**Try it**. Write the data below out again, unchanged.

**Record set**.
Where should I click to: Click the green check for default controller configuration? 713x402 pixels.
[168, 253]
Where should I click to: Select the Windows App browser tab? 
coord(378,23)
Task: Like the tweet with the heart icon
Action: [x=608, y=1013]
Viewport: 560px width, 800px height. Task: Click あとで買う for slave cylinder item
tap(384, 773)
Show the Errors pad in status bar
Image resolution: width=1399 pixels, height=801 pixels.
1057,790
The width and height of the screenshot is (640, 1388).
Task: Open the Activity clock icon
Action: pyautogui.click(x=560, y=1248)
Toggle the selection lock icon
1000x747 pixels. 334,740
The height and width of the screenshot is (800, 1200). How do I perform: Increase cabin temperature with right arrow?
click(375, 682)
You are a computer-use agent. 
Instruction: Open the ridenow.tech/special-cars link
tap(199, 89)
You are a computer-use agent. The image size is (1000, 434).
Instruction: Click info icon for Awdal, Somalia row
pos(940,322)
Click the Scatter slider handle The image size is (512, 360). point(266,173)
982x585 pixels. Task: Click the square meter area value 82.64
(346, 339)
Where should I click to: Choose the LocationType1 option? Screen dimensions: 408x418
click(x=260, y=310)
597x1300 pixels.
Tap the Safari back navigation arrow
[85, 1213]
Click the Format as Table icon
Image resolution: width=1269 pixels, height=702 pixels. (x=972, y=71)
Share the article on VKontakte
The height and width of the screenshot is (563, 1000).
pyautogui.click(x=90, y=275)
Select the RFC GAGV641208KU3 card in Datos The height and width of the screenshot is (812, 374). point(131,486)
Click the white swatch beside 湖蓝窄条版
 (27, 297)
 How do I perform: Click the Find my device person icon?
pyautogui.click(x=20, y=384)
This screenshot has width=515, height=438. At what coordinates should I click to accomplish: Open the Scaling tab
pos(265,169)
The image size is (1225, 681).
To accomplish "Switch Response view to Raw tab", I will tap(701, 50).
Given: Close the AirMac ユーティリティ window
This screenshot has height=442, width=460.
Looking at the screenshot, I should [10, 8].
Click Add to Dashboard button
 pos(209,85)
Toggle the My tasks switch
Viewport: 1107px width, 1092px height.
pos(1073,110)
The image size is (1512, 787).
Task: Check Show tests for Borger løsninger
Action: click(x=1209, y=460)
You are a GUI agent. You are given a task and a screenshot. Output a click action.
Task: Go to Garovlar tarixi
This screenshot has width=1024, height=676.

**Output of the exercise**.
Where should I click to: Click the green check for default controller configuration? 713x402 pixels.
[168, 253]
Where should I click to: Select the Windows App browser tab? 
coord(378,23)
Task: Like the tweet with the heart icon
Action: [x=608, y=1013]
Viewport: 560px width, 800px height. Task: Click あとで買う for slave cylinder item
tap(384, 773)
Show the Errors pad in status bar
Image resolution: width=1399 pixels, height=801 pixels.
1057,790
The width and height of the screenshot is (640, 1388).
Task: Open the Activity clock icon
Action: pyautogui.click(x=560, y=1248)
Toggle the selection lock icon
1000x747 pixels. 334,740
The height and width of the screenshot is (800, 1200). How do I perform: Increase cabin temperature with right arrow?
click(375, 682)
You are a computer-use agent. 
Instruction: Open the ridenow.tech/special-cars link
tap(199, 89)
You are a computer-use agent. The image size is (1000, 434).
Instruction: Click info icon for Awdal, Somalia row
pos(940,322)
Click the Scatter slider handle The image size is (512, 360). point(266,173)
982x585 pixels. Task: Click the square meter area value 82.64
(346, 339)
Where should I click to: Choose the LocationType1 option? Screen dimensions: 408x418
click(x=260, y=310)
597x1300 pixels.
Tap the Safari back navigation arrow
[85, 1213]
Click the Format as Table icon
Image resolution: width=1269 pixels, height=702 pixels. (x=972, y=71)
Share the article on VKontakte
The height and width of the screenshot is (563, 1000).
pyautogui.click(x=90, y=275)
Select the RFC GAGV641208KU3 card in Datos The height and width of the screenshot is (812, 374). point(131,486)
Click the white swatch beside 湖蓝窄条版
 (27, 297)
 How do I perform: Click the Find my device person icon?
pyautogui.click(x=20, y=384)
This screenshot has width=515, height=438. At what coordinates should I click to accomplish: Open the Scaling tab
pos(265,169)
The image size is (1225, 681).
To accomplish "Switch Response view to Raw tab", I will tap(701, 50).
Given: Close the AirMac ユーティリティ window
This screenshot has height=442, width=460.
Looking at the screenshot, I should [10, 8].
Click Add to Dashboard button
 pos(209,85)
Toggle the My tasks switch
Viewport: 1107px width, 1092px height.
pos(1073,110)
The image size is (1512, 787).
Task: Check Show tests for Borger løsninger
Action: click(x=1209, y=460)
You are a GUI agent. You are given a task and a screenshot. Output a click action.
Task: Go to Garovlar tarixi
This screenshot has width=1024, height=676.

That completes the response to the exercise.